Uday’s wrath is sickening and should be addressed in some form. Within the first act of the picture, characters are solidified and the plot is set in motion, yet director Lee Tamahori likes to linger on ugly business long after the point of Uday’s threat is established. “The Devil’s Double” is a graphic movie articulating a potency of viciousness, yet the filmmaker wallows in the agony, staging a surplus amount of misery, some even with a semi-comic slant. It’s borderline distasteful. The overkill nature of the direction is baffling at times, suffocating the illustration of madness it appears eager to express. Intestines are spilled, cocaine is hoovered, various suicides are carried out, and Uday’s taste in underage girls is detailed in full (along with additional sexual kinks), pushing the film into a gray area of voyeurism. The man’s insanity was extraordinary, yet there’s nothing complex about Uday’s screen behavior, rendered here with as little dimension as possible. I believe Tamahori is attempting to construct his own “Scarface” legacy, though I shudder at the thought of Uday being transformed into an urban hero.

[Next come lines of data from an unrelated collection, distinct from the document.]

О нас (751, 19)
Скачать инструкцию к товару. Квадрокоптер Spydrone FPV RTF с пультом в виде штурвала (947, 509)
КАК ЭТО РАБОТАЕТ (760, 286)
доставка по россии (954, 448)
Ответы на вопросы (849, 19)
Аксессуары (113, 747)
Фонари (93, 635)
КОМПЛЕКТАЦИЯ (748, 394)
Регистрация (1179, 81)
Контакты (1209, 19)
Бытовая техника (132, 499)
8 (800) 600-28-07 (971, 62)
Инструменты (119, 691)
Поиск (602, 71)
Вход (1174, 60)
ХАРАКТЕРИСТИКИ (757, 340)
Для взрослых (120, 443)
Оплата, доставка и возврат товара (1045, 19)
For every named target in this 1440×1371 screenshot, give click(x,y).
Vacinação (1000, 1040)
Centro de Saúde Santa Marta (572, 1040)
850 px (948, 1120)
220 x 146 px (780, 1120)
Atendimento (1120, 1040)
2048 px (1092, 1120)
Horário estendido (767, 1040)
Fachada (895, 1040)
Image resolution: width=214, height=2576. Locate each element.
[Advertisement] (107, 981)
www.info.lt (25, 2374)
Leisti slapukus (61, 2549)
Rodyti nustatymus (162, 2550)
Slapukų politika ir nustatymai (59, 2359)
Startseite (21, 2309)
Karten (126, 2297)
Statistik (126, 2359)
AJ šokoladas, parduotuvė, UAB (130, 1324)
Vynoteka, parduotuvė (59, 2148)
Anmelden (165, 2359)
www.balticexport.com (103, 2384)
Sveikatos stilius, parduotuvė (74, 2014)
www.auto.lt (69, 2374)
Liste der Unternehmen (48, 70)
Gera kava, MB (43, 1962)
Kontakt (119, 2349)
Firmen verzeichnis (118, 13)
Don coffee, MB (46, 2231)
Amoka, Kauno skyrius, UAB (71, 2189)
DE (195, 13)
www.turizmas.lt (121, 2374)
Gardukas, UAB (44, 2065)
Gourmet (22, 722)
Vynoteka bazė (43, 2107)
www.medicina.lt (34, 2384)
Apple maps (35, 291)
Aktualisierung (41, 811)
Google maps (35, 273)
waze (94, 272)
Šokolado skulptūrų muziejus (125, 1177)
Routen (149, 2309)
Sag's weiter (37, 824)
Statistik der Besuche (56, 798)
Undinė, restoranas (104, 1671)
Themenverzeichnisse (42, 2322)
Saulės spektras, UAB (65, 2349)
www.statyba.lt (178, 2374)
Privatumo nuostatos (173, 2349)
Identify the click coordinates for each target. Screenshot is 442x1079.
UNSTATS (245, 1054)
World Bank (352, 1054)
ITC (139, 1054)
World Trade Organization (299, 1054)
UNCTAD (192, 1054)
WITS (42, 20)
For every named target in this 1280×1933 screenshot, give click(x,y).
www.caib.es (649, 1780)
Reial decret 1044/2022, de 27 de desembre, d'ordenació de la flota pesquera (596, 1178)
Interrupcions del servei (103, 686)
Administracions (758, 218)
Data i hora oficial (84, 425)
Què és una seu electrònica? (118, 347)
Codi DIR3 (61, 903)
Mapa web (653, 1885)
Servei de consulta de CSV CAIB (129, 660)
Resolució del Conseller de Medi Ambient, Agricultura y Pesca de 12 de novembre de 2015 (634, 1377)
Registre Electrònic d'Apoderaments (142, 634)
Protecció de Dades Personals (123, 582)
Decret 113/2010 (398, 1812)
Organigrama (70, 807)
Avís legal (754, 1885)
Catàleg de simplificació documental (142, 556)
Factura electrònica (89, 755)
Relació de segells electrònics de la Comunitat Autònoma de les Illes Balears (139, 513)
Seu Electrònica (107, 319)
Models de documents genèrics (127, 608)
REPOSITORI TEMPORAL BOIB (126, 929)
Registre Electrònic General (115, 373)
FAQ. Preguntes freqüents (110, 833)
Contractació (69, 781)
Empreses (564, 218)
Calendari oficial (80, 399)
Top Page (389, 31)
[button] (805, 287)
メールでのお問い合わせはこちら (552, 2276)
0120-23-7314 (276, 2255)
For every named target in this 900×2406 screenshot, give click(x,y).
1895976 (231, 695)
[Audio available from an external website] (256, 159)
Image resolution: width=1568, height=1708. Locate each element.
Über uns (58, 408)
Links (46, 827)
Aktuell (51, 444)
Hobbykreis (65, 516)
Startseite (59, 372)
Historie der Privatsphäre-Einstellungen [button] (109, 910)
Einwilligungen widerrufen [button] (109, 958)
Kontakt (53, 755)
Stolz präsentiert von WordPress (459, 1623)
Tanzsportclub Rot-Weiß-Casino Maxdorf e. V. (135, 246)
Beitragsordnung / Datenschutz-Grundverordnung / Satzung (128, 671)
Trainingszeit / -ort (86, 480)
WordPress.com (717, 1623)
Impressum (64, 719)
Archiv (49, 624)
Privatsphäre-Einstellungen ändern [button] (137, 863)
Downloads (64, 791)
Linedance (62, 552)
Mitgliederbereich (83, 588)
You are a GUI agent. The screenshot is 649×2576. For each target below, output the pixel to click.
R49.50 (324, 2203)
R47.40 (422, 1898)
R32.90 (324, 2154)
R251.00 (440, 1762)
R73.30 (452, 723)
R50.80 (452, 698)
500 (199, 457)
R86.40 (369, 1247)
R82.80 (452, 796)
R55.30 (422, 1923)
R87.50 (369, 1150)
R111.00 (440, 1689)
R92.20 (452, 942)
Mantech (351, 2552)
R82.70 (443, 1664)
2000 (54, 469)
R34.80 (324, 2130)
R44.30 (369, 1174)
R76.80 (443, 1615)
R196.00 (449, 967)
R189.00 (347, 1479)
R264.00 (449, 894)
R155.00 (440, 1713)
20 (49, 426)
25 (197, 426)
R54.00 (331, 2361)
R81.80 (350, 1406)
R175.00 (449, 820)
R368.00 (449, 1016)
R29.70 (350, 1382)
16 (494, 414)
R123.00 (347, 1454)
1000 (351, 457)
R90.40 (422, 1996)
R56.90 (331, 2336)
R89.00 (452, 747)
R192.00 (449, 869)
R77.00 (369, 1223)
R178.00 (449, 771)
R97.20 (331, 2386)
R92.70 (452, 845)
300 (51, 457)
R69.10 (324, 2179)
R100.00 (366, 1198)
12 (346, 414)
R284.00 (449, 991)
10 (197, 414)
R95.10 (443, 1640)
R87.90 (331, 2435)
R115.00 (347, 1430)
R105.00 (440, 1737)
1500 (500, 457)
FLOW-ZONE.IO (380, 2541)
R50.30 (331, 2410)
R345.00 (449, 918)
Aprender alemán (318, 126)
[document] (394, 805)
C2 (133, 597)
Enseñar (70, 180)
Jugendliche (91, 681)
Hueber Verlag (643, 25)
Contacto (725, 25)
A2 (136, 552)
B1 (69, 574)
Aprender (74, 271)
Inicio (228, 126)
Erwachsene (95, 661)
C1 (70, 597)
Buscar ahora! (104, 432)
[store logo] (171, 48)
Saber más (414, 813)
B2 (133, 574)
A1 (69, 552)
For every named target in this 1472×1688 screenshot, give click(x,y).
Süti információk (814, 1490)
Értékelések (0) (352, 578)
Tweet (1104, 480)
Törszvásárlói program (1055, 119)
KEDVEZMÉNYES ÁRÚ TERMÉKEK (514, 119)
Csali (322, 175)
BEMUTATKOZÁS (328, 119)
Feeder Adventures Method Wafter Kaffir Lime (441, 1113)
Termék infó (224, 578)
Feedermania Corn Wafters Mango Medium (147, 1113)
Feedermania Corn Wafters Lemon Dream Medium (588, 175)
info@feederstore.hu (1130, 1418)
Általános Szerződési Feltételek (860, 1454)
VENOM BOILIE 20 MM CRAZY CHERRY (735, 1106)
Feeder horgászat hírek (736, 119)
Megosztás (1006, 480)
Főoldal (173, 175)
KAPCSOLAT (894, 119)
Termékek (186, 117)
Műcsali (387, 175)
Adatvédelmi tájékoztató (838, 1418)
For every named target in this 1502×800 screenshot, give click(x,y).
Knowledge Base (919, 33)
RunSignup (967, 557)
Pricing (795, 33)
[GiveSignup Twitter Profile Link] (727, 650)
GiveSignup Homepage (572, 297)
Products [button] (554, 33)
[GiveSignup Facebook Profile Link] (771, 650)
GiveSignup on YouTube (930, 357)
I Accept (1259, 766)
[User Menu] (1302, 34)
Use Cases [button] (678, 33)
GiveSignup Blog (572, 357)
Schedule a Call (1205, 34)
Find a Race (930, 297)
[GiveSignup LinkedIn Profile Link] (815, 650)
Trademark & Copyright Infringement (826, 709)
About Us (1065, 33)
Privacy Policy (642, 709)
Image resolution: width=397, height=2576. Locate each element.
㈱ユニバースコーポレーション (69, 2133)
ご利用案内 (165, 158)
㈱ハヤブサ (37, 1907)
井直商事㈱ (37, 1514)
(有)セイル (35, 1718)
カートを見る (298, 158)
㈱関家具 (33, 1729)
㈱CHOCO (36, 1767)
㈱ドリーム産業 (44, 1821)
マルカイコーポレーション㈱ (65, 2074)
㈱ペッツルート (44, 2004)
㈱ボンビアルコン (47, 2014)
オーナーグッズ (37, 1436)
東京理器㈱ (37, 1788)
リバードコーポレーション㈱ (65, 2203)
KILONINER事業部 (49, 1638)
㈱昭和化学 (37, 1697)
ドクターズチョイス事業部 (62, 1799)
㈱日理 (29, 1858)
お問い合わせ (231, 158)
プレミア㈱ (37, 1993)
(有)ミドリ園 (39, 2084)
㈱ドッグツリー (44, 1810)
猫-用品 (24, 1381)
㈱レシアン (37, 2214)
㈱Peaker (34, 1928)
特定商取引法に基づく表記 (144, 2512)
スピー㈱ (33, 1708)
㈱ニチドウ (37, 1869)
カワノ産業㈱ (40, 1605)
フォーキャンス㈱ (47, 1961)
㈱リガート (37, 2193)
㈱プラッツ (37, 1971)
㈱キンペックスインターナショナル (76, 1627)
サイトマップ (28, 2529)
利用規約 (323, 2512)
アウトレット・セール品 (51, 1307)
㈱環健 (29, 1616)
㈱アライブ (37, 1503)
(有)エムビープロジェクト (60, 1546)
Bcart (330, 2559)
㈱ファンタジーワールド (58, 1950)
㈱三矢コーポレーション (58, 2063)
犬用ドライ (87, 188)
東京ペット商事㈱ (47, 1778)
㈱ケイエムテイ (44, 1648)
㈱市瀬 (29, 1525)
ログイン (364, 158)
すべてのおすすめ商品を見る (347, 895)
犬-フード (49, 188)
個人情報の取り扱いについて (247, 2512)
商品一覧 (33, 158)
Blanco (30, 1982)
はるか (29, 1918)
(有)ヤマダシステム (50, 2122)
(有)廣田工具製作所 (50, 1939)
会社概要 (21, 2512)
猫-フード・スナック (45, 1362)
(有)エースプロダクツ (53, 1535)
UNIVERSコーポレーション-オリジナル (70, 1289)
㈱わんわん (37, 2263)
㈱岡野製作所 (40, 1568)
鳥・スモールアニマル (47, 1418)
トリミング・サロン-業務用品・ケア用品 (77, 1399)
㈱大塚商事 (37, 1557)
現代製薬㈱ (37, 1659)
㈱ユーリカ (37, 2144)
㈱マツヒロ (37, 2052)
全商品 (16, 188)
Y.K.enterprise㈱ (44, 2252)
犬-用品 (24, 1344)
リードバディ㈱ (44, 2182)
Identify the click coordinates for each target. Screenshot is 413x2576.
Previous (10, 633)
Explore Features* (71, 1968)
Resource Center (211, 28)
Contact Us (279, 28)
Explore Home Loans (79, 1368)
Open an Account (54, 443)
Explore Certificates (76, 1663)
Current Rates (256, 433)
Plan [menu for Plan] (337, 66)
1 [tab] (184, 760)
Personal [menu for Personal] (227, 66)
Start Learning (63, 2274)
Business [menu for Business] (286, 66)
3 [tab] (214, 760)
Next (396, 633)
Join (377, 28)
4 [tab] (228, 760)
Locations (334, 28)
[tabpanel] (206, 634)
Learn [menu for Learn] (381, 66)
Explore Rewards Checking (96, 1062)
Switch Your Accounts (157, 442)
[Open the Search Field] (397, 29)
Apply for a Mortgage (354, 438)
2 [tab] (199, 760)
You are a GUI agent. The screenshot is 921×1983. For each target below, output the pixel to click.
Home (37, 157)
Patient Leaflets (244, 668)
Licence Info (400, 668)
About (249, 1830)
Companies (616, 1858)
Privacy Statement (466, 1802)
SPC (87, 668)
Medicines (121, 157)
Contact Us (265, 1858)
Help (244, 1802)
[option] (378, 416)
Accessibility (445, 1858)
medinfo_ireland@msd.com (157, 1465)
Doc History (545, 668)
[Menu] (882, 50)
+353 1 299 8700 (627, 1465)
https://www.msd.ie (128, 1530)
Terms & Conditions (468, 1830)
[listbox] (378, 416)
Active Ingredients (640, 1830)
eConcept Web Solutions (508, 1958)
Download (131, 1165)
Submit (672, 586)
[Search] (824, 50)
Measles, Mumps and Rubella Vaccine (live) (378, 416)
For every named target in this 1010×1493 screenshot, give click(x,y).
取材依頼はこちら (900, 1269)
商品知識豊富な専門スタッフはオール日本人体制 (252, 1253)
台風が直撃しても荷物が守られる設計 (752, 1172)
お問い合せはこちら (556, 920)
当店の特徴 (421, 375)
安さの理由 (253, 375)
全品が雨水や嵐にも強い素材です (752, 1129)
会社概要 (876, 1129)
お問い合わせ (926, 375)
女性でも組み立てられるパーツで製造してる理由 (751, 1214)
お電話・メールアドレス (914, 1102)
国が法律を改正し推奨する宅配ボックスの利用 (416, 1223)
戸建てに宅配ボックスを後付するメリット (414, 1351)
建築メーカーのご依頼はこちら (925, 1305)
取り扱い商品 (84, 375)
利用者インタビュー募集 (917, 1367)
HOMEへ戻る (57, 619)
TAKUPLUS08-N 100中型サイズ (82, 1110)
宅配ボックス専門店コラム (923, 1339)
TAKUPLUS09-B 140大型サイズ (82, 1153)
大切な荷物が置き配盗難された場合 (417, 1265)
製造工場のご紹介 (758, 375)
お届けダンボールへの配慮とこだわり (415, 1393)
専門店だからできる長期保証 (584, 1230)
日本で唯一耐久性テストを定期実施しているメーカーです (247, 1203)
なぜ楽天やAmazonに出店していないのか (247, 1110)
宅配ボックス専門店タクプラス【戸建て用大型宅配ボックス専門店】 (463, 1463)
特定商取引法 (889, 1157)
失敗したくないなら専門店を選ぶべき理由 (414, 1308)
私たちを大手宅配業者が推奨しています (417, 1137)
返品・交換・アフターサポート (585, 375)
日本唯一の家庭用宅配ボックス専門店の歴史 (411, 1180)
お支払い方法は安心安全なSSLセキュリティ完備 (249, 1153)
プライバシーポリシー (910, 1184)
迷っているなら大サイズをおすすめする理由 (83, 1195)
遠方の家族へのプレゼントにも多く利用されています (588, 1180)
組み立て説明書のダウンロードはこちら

Contributing to the Middle Eastern hurricane is Cooper, here in a tricky dual role the actor pulls off with aplomb. Cooper fashions two distinct personalities with Uday and Latif, which is quite an achievement. What Tamahori does with the work is another story.
As Uday, Cooper rages at the top of his lungs, feeling out every last twitch of impulse within the man. The director’s job is to shape the performance into a portrait of horror, yet Tamahori is content to have the actor scream away, generating a habit of hysterics that grow more tiresome as the movie unfolds. Uday isn’t scary, he’s loud, which I chalk up to permissive editing, not Cooper’s performance. He’s tremendous, though saddled with some of the worst twin visual effects I’ve seen in quite some time. Seriously, the original “Parent Trap” was more convincing.
“The Devil’s Double” labors to find emotional stakes for Latif, scripting up a hooker-with-a-heart-of-gold figure (played by Ludivine Sagnier, located somewhere under an unpleasant digital “smoothing” of her face) to motivate the character beyond self-preservation. It’s transparent, but much of the film is, playing so broadly it’s almost impossible to believe any of this is rooted in fact. “The Devil’s Double” resembles more of a “Saw” sequel than an exploration of real-world evil, needlessly sanding off the jagged edges of intriguing psychological disturbance.